● Exercise data
— Begin —

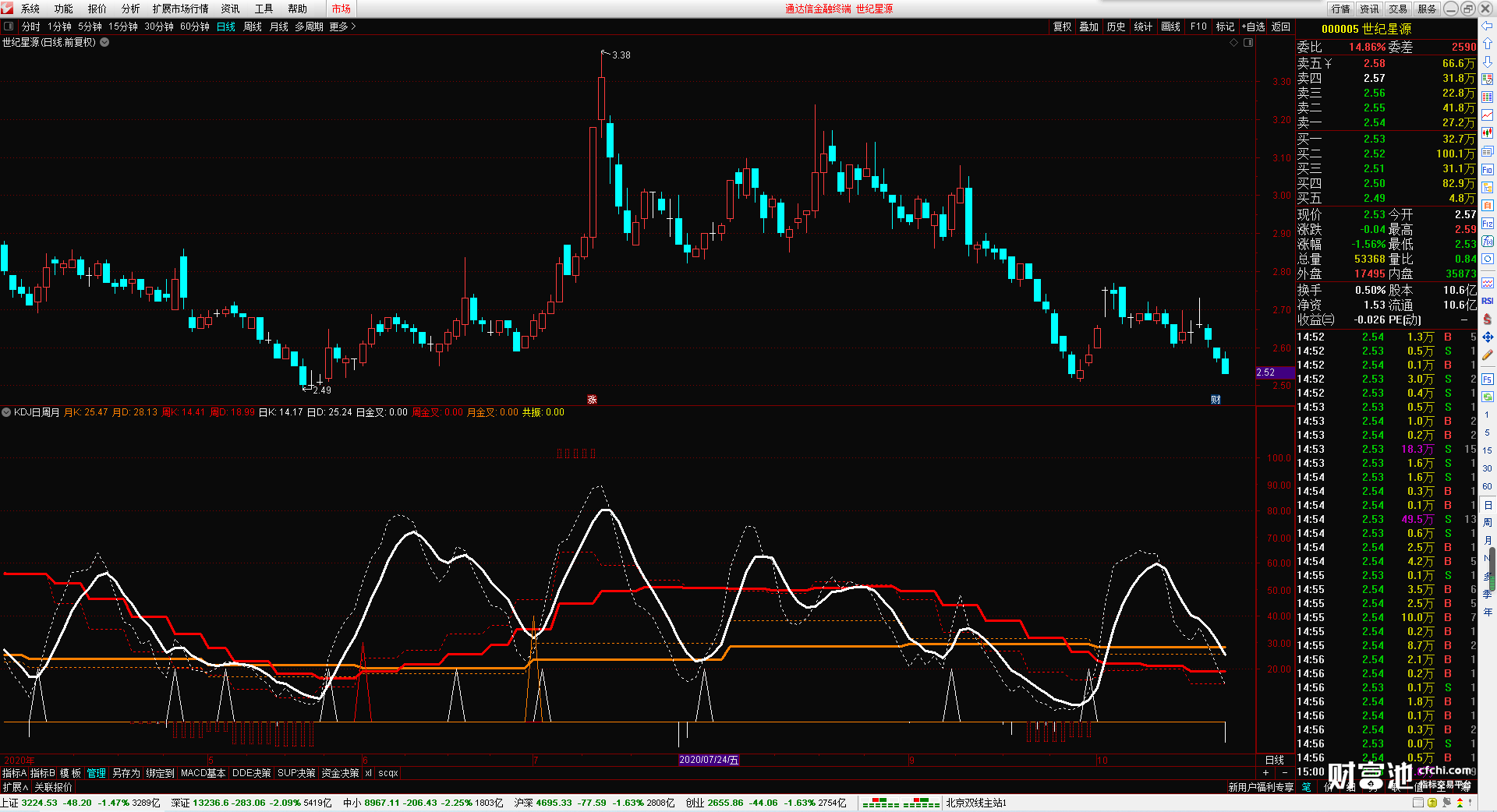Open the 分析 menu
The image size is (1497, 812).
(130, 9)
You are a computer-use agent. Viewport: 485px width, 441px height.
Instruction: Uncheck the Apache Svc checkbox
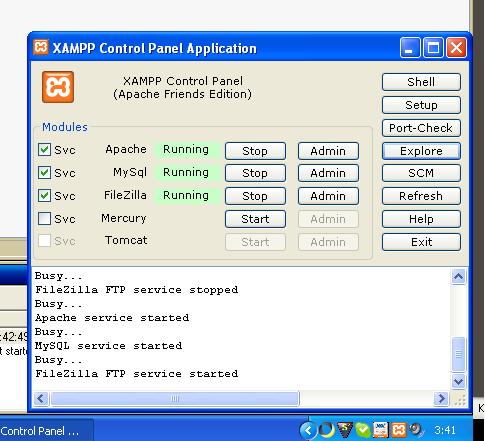pos(44,150)
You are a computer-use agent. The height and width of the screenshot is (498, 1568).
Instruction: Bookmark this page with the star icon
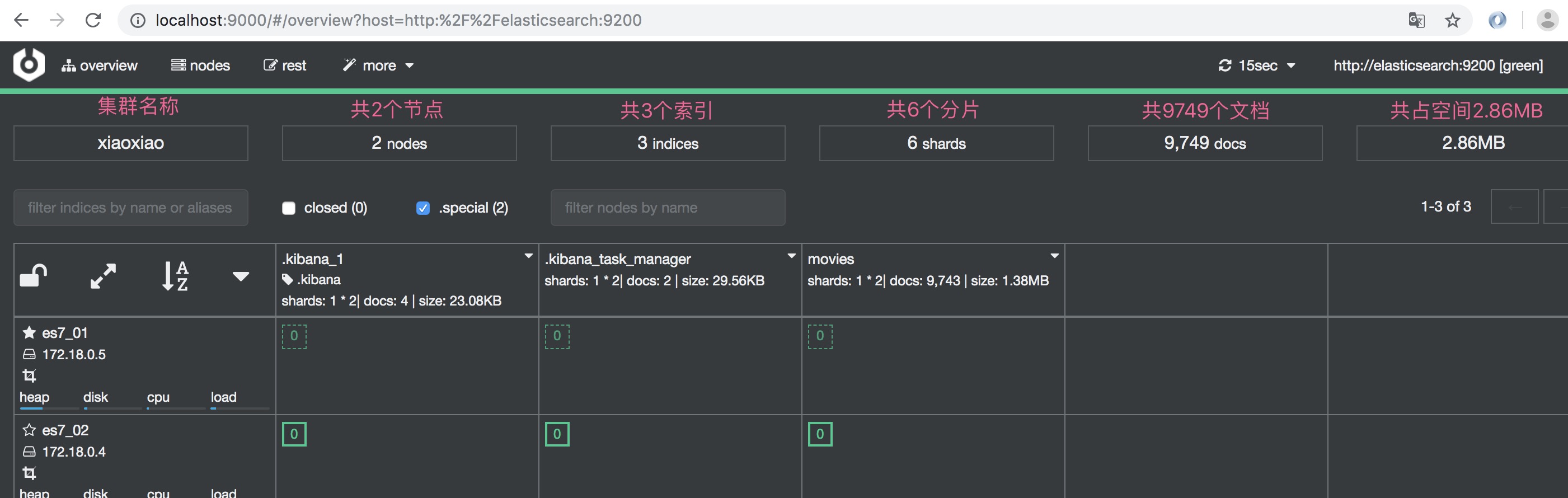[1452, 20]
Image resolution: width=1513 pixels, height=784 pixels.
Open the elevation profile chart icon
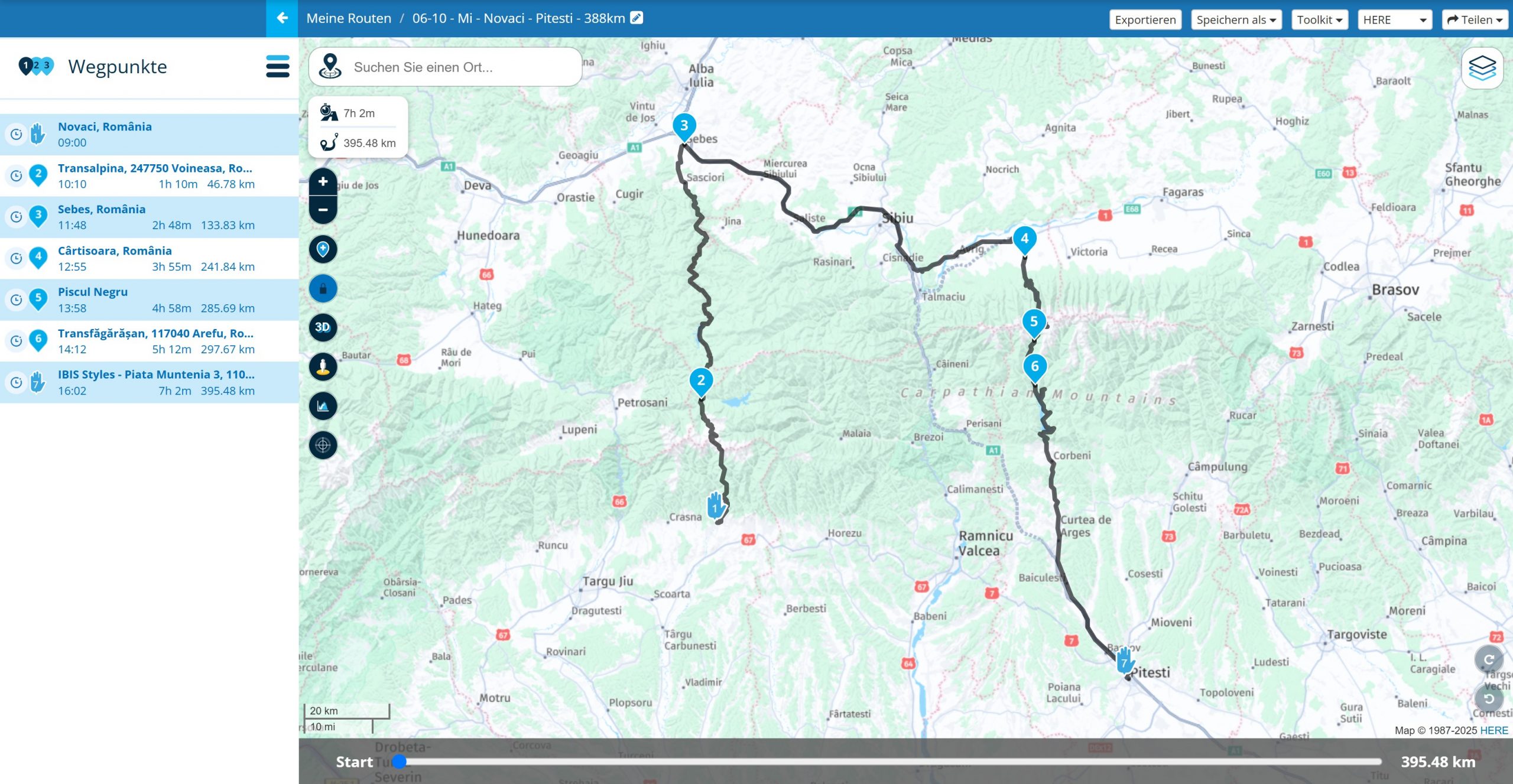pos(323,406)
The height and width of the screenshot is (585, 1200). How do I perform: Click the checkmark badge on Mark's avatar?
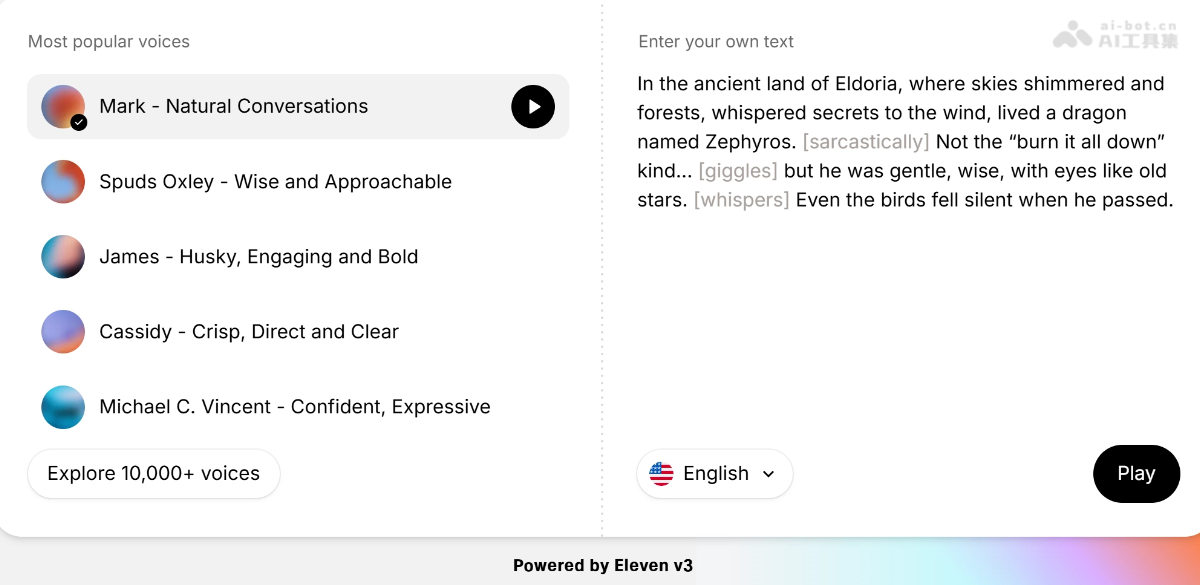click(x=78, y=123)
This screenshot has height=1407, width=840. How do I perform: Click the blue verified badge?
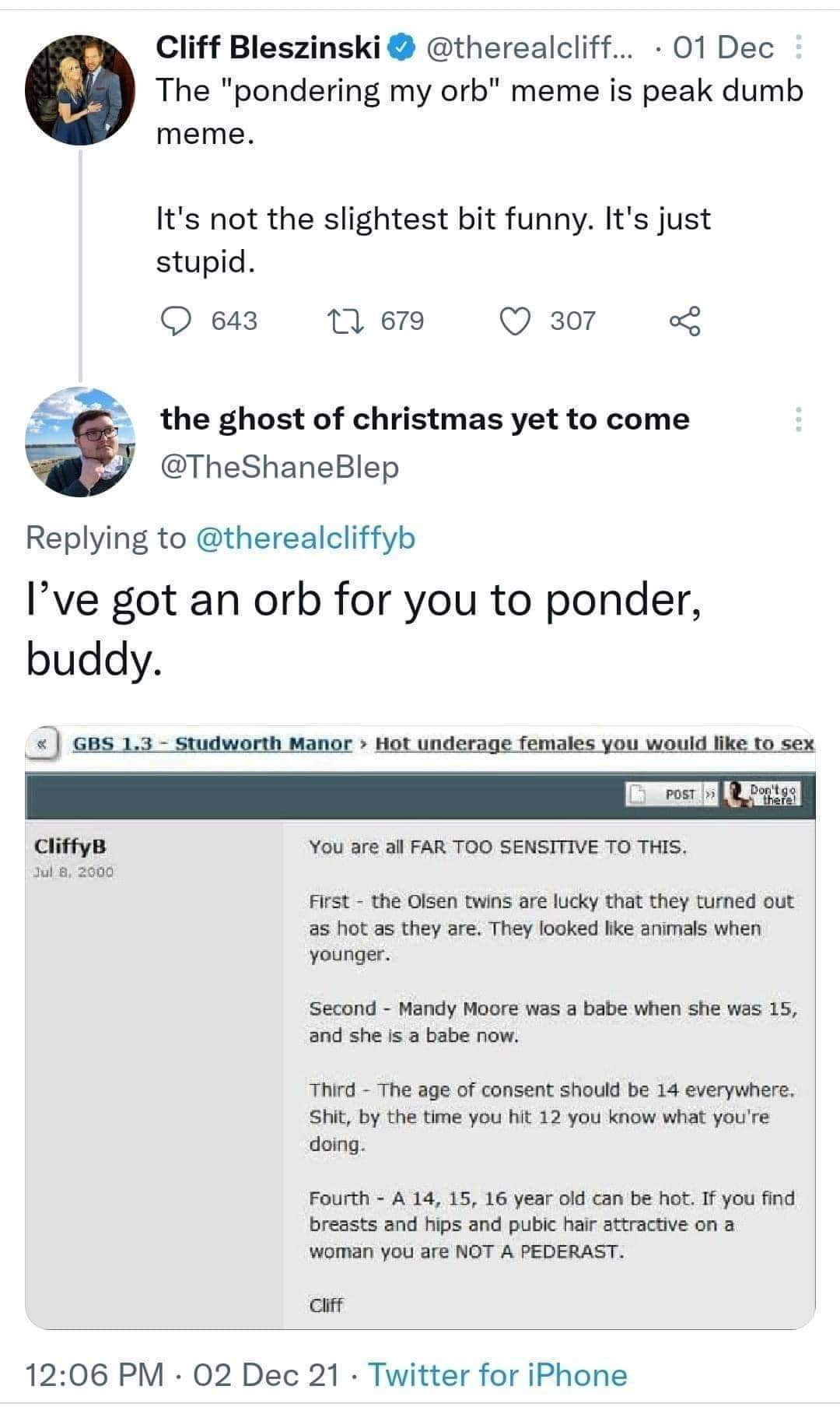click(400, 49)
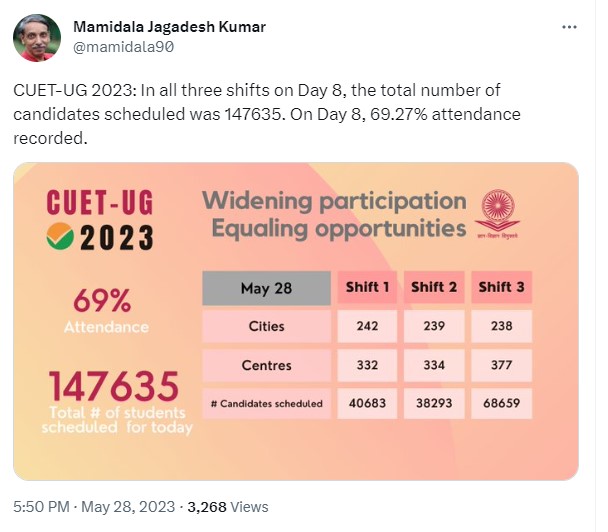Select the Shift 2 column header
The width and height of the screenshot is (608, 532).
434,288
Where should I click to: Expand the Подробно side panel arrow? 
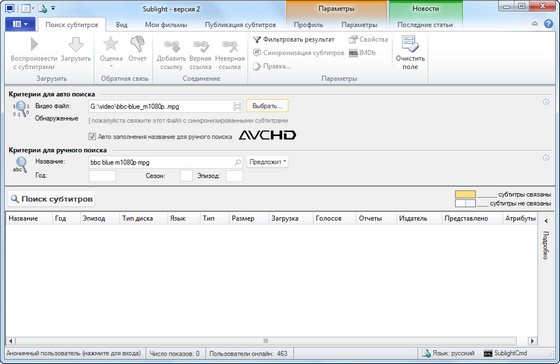coord(546,221)
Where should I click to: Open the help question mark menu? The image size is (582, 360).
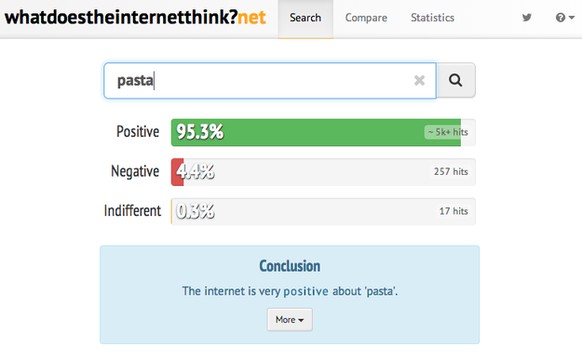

— End —

● Directions for this task
Copy every item above word for word, leaving out the pictures.

● Written answer
Open the 分析 menu
The image size is (1497, 812).
(130, 9)
You are a computer-use agent. Viewport: 485px width, 441px height.
Instruction: Uncheck the Apache Svc checkbox
pos(44,150)
You are a computer-use agent. The height and width of the screenshot is (498, 1568).
Instruction: Bookmark this page with the star icon
[1452, 20]
Image resolution: width=1513 pixels, height=784 pixels.
Open the elevation profile chart icon
pos(323,406)
The height and width of the screenshot is (585, 1200). How do I perform: Click the checkmark badge on Mark's avatar?
click(x=78, y=123)
This screenshot has height=1407, width=840. How do I perform: Click the blue verified badge?
click(400, 49)
Select the Shift 2 column header
The width and height of the screenshot is (608, 532).
434,288
Where should I click to: Expand the Подробно side panel arrow? 
coord(546,221)
Where should I click to: Open the help question mark menu? The image size is (582, 360).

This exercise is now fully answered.